__Work request__. The records below are to be retyped in full. Keep every word.

__Data extract__.
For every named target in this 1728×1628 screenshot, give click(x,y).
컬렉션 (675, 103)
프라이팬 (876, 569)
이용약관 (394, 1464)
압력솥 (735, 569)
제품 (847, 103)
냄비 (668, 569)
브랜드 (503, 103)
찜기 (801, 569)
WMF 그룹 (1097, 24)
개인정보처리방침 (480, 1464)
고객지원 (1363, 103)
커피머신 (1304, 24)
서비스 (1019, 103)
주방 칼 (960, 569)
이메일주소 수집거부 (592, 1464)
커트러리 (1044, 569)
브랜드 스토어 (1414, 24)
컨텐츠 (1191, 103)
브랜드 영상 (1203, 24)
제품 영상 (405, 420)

__Your solution__.
For every named target in this 1728×1628 screenshot, give click(x,y).
컬렉션 (675, 103)
프라이팬 (876, 569)
이용약관 (394, 1464)
압력솥 (735, 569)
제품 (847, 103)
냄비 (668, 569)
브랜드 (503, 103)
찜기 (801, 569)
WMF 그룹 (1097, 24)
개인정보처리방침 (480, 1464)
고객지원 (1363, 103)
커피머신 (1304, 24)
서비스 (1019, 103)
주방 칼 (960, 569)
이메일주소 수집거부 (592, 1464)
커트러리 (1044, 569)
브랜드 스토어 (1414, 24)
컨텐츠 (1191, 103)
브랜드 영상 (1203, 24)
제품 영상 (405, 420)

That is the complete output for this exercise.